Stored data
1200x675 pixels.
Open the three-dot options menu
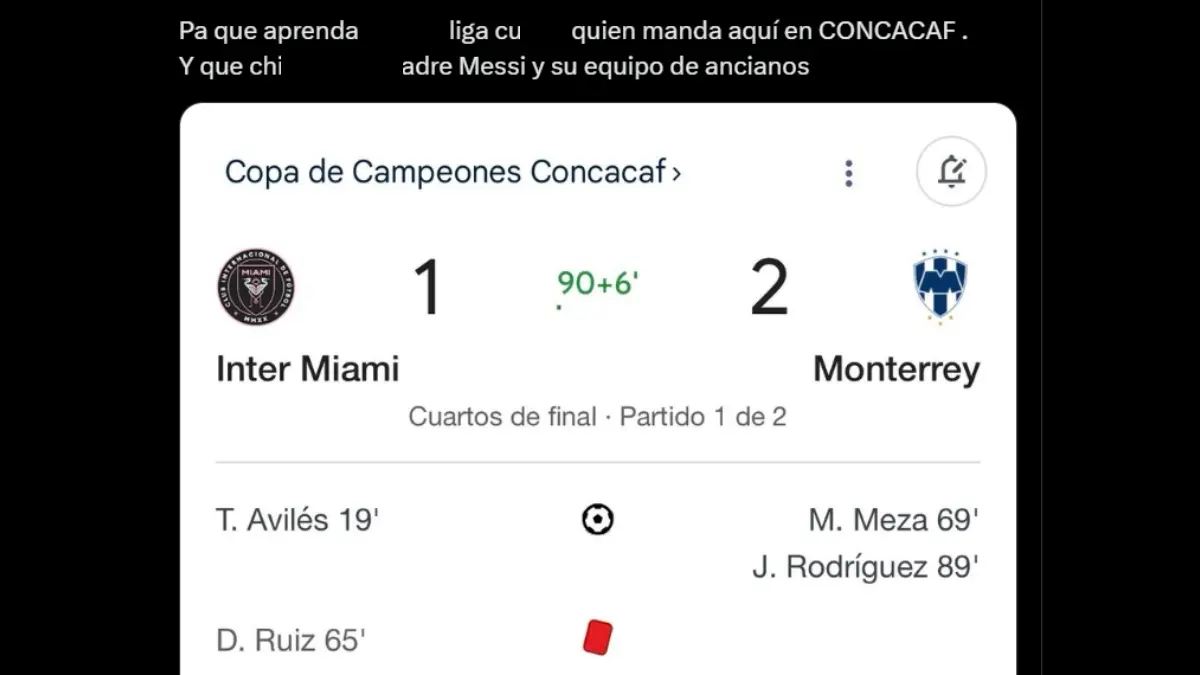pos(848,173)
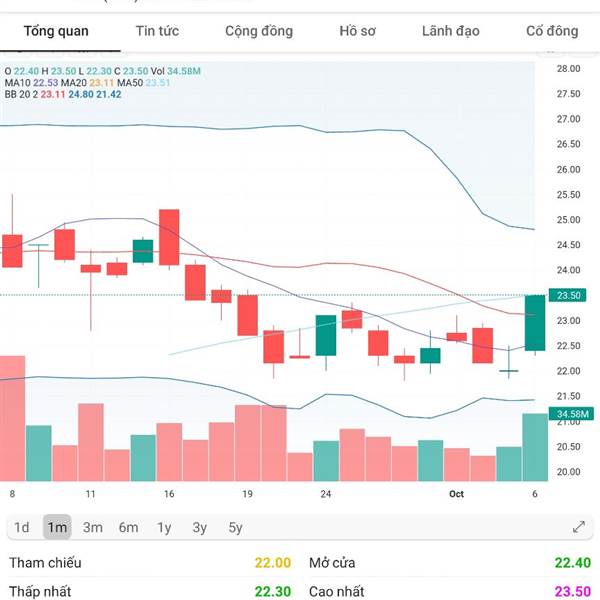600x600 pixels.
Task: Click the 23.50 current price label
Action: (568, 295)
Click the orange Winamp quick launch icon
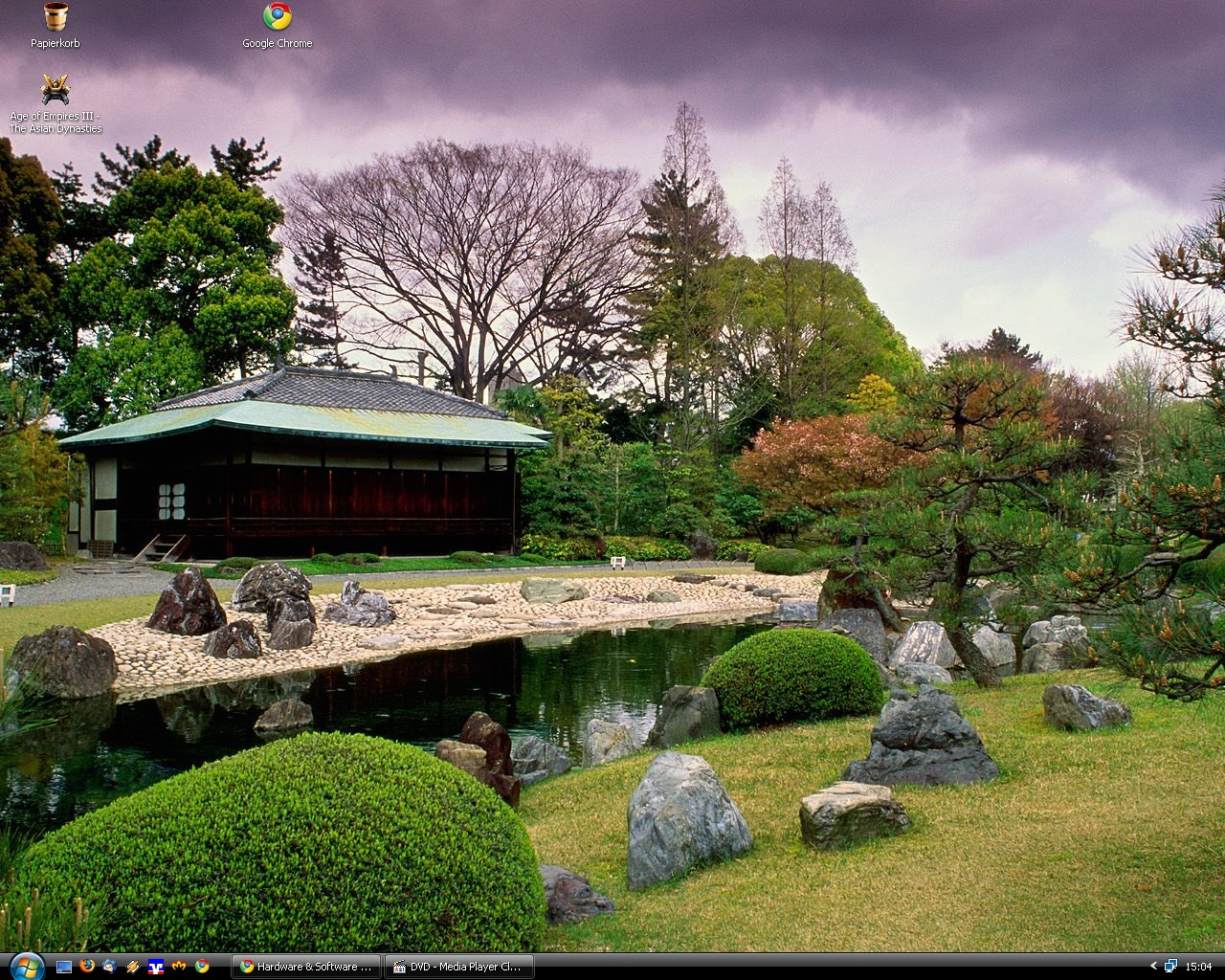The image size is (1225, 980). pyautogui.click(x=133, y=967)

Exercise requirements: Drop every image, please, and write out the data above exactly as shown.

Exercise output:
1200x675 pixels.
Open the three-dot options menu
pos(848,173)
600x600 pixels.
Task: Click the 23.50 current price label
Action: (568, 295)
Click the orange Winamp quick launch icon
The image size is (1225, 980). pyautogui.click(x=133, y=967)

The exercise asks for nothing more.